What is the sampling distribution of a statistic?
Solution:
Sampling distribution of a statistic is the probability distribution of a given random sample based statistic. It may be considered as the distribution of the statistic for all possible samples from the same population of a given sample size.
Example, the sampling distribution of the mean for n = 2 is given below:

Question 6.
What is the standard error?
Solution:
The standard error (S.E) of a statistic is the standard deviation of its sampling distribution. If the parameter or the statistic is the mean, it is called the standard error of the mean (SEM). The standard error provides a rough estimate of the interval in which the population parameters is likely to fall.

Question 7.
Explain in detail about simple random sampling with a suitable example.
Solution:
(i) Simple random sampling:
In this technique, the samples are selected in such a way that each and every unit in the population has an equal and independent chance of being selected as a sample. Simple random sampling may be done, with or without replacement of the samples selected. In a simple random sampling with replacement, there is a possibility of selecting the same sample any number of times. So, simple random sampling without replacement is followed.
Thus in simple random sampling from a population of N units, the probability of drawing any unit at the first draw is $$\frac{1}{N}$$, the probability of drawing any unit in the second draw from among the available (N – 1) units is $$\frac{1}{(N-1)}$$, and so on. Several methods have been adopted for random selection of the samples from the population. Of those, the following two methods are generally used and which are described below.

1. Lottery method
This is the most popular and simplest method when the population is finite. In this method, all the items of the population are numbered on separate slips of paper of the same size, shape and colour. They are folded and placed in a container and shuffled thoroughly. Then the required numbers of slips are selected for the desired sample size. The selection of items thus depends on chance.

For example, if we want to select 10 students, out of 100 students, then we must write the names/roll number of all the 100 students on slips of the same size and mix them, then we make a blindfold selection of 10 students. This method is called unrestricted random sampling because units are selected from the population without any restriction. This method is mostly used in lottery draws. If the population or universe is infinite, this method is inapplicable.

2. Table of Random number
When the population size is large, it is difficult to number all the items on separate slips of paper of same size, shape and colour.

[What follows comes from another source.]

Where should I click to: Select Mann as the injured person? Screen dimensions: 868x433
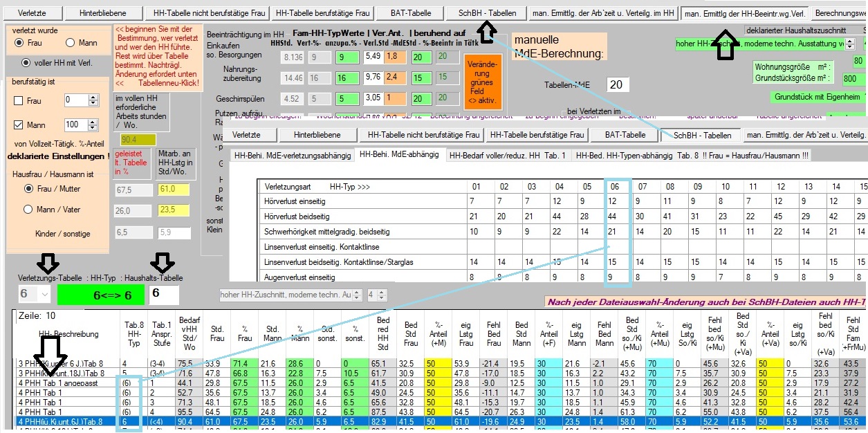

The alternative method is that of using the table of random numbers. The most practical, easy and inexpensive method of selecting a random sample can be done through “Random Number Table”. The random number table has been so constructed that each of the digits 0, 1, 2,…, 9 will appear approximately with the same frequency and independently of each other.

The various random number tables available are

• L.H.C. Tippett random number series
• Fisher and Yates random number series
• Kendall and Smith random number series
• Rand Corporation random number series.

Tippett’s table of random numbers is most popularly used in practice.

An example to illustrate how Tippett’s table of random numbers may be used is given below. Suppose we have to select 20 items out of 6,000. The procedure is to number all the 6,000 items from 1 to 6,000. A page from Tippett’s table may be selected and the first twenty numbers ranging from 1 to 6,000 are noted down. If the numbers are above 6000, choose the next number ranging from 1 to 6000. Items bearing those numbers will be selected as samples from the population. Making use of the portion of the random number table given, the required random samples are shaded. Here, we consider row-wise selection of random numbers.

Question 8.
Explain the stratified random sampling with a suitable example.
Solution:
Stratified Random Sampling
In stratified random sampling, first divide the population into subpopulations, which are called strata. Then, the samples are selected from each of the strata through random techniques. The collection of all the samples from all strata gives the stratified random samples.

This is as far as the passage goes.